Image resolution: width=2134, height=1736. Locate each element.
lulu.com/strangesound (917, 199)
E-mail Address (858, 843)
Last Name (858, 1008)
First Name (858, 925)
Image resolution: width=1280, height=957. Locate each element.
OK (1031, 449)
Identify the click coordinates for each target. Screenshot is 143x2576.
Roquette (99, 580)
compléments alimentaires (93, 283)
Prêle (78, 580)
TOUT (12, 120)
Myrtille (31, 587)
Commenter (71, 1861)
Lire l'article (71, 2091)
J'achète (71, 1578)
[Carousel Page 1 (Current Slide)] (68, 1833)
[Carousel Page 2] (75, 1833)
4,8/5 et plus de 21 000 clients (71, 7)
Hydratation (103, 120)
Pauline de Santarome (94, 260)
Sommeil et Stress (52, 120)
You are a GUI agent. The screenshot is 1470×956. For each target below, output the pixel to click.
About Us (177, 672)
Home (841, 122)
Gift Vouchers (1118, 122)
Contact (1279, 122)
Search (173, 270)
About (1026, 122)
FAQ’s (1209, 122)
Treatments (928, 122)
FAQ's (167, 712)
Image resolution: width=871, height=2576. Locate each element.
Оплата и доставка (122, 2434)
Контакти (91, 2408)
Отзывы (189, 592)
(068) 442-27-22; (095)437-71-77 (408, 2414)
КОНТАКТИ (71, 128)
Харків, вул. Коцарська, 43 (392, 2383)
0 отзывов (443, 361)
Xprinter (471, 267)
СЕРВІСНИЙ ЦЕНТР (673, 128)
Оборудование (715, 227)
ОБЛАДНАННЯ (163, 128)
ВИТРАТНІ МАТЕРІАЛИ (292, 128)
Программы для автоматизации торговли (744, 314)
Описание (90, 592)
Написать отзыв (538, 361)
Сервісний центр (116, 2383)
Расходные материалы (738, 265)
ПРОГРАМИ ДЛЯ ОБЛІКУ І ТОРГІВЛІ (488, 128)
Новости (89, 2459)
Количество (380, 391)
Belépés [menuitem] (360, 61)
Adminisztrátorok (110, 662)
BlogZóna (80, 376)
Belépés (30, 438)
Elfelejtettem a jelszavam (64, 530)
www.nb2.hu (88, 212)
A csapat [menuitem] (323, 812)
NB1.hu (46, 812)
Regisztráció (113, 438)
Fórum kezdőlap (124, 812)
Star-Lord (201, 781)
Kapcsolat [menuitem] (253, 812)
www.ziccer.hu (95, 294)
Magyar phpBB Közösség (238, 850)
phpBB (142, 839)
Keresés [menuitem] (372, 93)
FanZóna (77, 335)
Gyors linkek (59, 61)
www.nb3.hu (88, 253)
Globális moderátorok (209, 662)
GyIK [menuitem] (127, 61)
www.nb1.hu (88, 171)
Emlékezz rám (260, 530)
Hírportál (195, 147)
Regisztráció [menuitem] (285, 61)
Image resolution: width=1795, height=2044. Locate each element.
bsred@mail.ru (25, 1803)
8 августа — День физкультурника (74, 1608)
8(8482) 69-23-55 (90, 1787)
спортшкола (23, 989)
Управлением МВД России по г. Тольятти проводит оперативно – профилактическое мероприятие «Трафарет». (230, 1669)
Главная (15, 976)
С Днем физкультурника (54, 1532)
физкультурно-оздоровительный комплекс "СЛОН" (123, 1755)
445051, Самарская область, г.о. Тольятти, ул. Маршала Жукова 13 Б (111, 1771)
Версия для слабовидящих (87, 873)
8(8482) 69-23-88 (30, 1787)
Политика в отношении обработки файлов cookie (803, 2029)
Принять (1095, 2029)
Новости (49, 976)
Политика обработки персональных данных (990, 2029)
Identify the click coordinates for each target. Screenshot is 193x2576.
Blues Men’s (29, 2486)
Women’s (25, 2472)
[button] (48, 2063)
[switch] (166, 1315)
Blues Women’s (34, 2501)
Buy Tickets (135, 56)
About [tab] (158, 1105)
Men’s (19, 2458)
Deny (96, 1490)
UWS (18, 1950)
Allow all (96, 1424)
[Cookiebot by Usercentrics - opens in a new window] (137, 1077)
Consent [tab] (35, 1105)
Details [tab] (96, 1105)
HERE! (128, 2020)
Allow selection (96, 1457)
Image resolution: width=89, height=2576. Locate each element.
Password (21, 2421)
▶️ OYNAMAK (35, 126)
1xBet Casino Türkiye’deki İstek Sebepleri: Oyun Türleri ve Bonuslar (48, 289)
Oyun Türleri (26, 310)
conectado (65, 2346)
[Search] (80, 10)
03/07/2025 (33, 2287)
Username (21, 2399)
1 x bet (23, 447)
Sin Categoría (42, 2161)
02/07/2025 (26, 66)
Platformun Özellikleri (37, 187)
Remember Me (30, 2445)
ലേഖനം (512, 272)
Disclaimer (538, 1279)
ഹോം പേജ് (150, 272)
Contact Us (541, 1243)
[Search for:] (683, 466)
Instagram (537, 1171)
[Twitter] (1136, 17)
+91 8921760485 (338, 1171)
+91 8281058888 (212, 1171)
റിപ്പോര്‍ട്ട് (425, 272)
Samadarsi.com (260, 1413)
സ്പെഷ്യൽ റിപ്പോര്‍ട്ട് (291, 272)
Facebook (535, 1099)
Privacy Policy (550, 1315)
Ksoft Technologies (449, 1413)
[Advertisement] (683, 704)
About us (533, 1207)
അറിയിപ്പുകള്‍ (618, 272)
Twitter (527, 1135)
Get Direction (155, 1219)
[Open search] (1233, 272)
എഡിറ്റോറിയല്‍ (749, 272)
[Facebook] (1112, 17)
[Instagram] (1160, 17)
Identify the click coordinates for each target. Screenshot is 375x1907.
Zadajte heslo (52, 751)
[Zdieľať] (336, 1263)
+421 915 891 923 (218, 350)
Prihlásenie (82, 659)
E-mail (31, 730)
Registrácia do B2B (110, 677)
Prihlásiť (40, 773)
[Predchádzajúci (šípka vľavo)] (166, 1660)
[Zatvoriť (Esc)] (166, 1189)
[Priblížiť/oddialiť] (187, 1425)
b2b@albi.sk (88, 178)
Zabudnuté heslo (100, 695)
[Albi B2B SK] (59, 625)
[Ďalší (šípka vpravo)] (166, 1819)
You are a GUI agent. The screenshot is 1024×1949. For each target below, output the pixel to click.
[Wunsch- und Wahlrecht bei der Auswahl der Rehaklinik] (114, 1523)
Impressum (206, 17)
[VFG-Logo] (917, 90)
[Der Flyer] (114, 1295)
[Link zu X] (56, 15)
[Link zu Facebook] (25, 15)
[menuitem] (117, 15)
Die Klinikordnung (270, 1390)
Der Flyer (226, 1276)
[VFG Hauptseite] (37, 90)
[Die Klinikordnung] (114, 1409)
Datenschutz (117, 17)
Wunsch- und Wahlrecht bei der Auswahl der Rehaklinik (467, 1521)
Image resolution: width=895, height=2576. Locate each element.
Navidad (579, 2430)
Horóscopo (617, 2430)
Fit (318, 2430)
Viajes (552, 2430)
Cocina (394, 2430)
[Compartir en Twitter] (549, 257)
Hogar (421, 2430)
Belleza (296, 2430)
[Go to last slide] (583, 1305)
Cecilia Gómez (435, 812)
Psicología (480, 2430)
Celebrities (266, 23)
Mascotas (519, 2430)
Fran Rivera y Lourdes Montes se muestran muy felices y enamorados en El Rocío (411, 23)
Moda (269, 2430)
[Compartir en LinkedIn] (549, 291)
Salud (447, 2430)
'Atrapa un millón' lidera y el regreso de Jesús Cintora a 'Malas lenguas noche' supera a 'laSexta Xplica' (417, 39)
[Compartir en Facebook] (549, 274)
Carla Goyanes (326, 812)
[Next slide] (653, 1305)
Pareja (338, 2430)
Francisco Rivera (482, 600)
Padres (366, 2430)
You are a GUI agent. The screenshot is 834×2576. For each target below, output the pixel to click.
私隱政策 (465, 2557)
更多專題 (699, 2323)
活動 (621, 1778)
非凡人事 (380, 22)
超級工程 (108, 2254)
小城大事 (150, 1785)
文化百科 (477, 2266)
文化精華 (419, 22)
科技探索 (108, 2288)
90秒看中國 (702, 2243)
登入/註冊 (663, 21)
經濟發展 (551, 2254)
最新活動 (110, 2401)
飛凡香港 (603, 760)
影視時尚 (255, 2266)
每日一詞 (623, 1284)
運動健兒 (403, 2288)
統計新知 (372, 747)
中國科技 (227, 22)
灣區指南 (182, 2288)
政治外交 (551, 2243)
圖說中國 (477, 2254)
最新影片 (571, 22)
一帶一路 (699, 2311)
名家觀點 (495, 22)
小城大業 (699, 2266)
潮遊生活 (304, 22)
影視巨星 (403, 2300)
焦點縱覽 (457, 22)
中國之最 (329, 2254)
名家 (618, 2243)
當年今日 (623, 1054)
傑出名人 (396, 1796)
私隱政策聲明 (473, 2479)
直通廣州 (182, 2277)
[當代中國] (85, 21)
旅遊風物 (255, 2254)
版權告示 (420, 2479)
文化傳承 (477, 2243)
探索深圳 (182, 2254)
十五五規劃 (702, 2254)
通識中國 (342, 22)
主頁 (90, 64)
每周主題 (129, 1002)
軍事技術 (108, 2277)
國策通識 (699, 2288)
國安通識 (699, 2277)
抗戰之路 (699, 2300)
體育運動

· · · · · · ·

▶ [WORK INSTRUCTIONS]: Of the lines above, output exactly those from the line bearing "Image resolution: width=1280, height=957." through the line bearing "Regisztráció (113, 438)", inclusive.

▶ [RESPONSE]:
Image resolution: width=1280, height=957. Locate each element.
OK (1031, 449)
Identify the click coordinates for each target. Screenshot is 143x2576.
Roquette (99, 580)
compléments alimentaires (93, 283)
Prêle (78, 580)
TOUT (12, 120)
Myrtille (31, 587)
Commenter (71, 1861)
Lire l'article (71, 2091)
J'achète (71, 1578)
[Carousel Page 1 (Current Slide)] (68, 1833)
[Carousel Page 2] (75, 1833)
4,8/5 et plus de 21 000 clients (71, 7)
Hydratation (103, 120)
Pauline de Santarome (94, 260)
Sommeil et Stress (52, 120)
You are a GUI agent. The screenshot is 1470×956. For each target below, output the pixel to click.
About Us (177, 672)
Home (841, 122)
Gift Vouchers (1118, 122)
Contact (1279, 122)
Search (173, 270)
About (1026, 122)
FAQ’s (1209, 122)
Treatments (928, 122)
FAQ's (167, 712)
Image resolution: width=871, height=2576. Locate each element.
Оплата и доставка (122, 2434)
Контакти (91, 2408)
Отзывы (189, 592)
(068) 442-27-22; (095)437-71-77 (408, 2414)
КОНТАКТИ (71, 128)
Харків, вул. Коцарська, 43 (392, 2383)
0 отзывов (443, 361)
Xprinter (471, 267)
СЕРВІСНИЙ ЦЕНТР (673, 128)
Оборудование (715, 227)
ОБЛАДНАННЯ (163, 128)
ВИТРАТНІ МАТЕРІАЛИ (292, 128)
Программы для автоматизации торговли (744, 314)
Описание (90, 592)
Написать отзыв (538, 361)
Сервісний центр (116, 2383)
Расходные материалы (738, 265)
ПРОГРАМИ ДЛЯ ОБЛІКУ І ТОРГІВЛІ (488, 128)
Новости (89, 2459)
Количество (380, 391)
Belépés [menuitem] (360, 61)
Adminisztrátorok (110, 662)
BlogZóna (80, 376)
Belépés (30, 438)
Elfelejtettem a jelszavam (64, 530)
www.nb2.hu (88, 212)
A csapat [menuitem] (323, 812)
NB1.hu (46, 812)
Regisztráció (113, 438)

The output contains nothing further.